A Target-Level Oxygen Fixation Extension of the LPL Model Explains Oxygen-Mediated Flash Trends
Abstract
Purpose
To develop a mechanistic extension of the classical Lethal and Potentially Lethal (LPL) model that explains oxygen-mediated ultra-high dose rate (FLASH) sparing without prescribing dose-rate–dependent radiosensitivity.
Methods
We introduce an explicit precursor lesion population whose fate is governed by competing oxygen-dependent fixation versus restitution/repair. Fixation kinetics are coupled to a time-varying DNA target-level oxygen tension, pO2(t), which decreases via radiolytic depletion during irradiation and recovers by diffusion toward a baseline pO2,0. Oxygen enhancement is modeled with an exponential dependence on a fixation-rate parameter, ω, so that oxygen modulates lesion fixation kinetics rather than radiosensitivity parameters. Model parameters are constrained so that, in the low dose-rate limit, the formulation reduces to the conventional LPL model and recovers standard survival behavior.
Results
For baseline pO2,0 in the physiologic hypoxia range, FLASH depletion drives pO2(t) across the steep portion of the oxygen enhancement response, suppressing fixation and increasing survival. At 10 Gy, the sparing metric Λ = ln (SFFLASH/SFCONV) reaches approximately 0.33 for the reference parameter set. In contrast, sparing is negligible for baseline conditions that are near-anoxic (pO2,0 ≈ 0.2 mmHg) or well oxygenated (pO2,0 ≥ 30 mmHg).

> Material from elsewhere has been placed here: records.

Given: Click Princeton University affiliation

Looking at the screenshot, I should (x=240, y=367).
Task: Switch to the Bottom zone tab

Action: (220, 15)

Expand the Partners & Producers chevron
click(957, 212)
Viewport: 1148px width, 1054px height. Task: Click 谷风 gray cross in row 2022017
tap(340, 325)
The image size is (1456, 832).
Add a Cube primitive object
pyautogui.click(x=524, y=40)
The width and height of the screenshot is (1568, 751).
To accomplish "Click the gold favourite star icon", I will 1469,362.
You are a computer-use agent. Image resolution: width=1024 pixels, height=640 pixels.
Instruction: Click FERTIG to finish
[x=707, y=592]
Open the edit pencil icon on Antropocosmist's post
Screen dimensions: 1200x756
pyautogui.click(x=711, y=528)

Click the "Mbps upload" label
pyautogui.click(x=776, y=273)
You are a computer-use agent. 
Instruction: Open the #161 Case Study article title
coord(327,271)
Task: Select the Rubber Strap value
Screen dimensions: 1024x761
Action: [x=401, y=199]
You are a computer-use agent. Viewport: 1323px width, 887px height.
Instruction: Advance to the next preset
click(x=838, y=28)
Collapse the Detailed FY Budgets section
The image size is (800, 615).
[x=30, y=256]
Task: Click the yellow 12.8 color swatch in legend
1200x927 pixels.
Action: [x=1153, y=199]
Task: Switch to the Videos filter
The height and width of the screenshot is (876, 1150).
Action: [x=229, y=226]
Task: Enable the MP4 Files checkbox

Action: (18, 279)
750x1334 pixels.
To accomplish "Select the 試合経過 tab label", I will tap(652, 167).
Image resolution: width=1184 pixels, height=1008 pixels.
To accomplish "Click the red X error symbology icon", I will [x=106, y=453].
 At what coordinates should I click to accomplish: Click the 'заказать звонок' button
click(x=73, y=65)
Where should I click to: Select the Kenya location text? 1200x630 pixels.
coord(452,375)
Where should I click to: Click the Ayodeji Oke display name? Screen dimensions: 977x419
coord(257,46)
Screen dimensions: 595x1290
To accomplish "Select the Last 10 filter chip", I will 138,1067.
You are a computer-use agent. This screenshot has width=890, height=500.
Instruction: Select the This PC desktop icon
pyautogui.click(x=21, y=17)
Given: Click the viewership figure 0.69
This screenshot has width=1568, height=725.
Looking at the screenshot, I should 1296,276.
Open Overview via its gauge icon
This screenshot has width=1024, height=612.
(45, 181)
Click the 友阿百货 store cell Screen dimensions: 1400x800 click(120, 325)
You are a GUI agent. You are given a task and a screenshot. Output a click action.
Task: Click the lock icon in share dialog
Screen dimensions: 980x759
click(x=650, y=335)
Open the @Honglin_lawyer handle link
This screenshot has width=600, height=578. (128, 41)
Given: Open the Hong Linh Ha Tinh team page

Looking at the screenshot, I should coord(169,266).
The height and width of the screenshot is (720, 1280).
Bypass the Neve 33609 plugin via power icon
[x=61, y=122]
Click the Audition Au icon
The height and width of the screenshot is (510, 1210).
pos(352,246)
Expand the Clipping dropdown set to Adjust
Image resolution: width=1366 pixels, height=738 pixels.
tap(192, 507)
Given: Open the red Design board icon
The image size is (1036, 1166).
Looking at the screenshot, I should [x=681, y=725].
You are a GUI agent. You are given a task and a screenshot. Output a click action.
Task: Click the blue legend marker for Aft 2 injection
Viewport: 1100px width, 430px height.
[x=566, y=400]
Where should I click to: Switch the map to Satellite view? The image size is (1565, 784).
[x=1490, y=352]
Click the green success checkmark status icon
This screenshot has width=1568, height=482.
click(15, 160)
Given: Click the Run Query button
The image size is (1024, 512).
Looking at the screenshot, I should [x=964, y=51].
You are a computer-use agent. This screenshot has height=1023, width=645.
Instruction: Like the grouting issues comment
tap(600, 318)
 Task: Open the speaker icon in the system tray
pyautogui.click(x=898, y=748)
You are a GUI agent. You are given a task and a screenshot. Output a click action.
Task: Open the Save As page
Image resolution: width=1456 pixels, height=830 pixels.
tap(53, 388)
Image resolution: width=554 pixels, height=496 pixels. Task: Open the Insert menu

Predicted sparing decreases as delivery duration approaches the oxygen recovery timescale, linking pulse structure to the magnitude of sparing.
Conclusion
An LPL-consistent, target-level oxygen fixation framework predicts maximal FLASH sparing within a physiologic hypoxia window consistent with stem-cell niches and provides quantitative constraints for clinically relevant FLASH delivery parameters.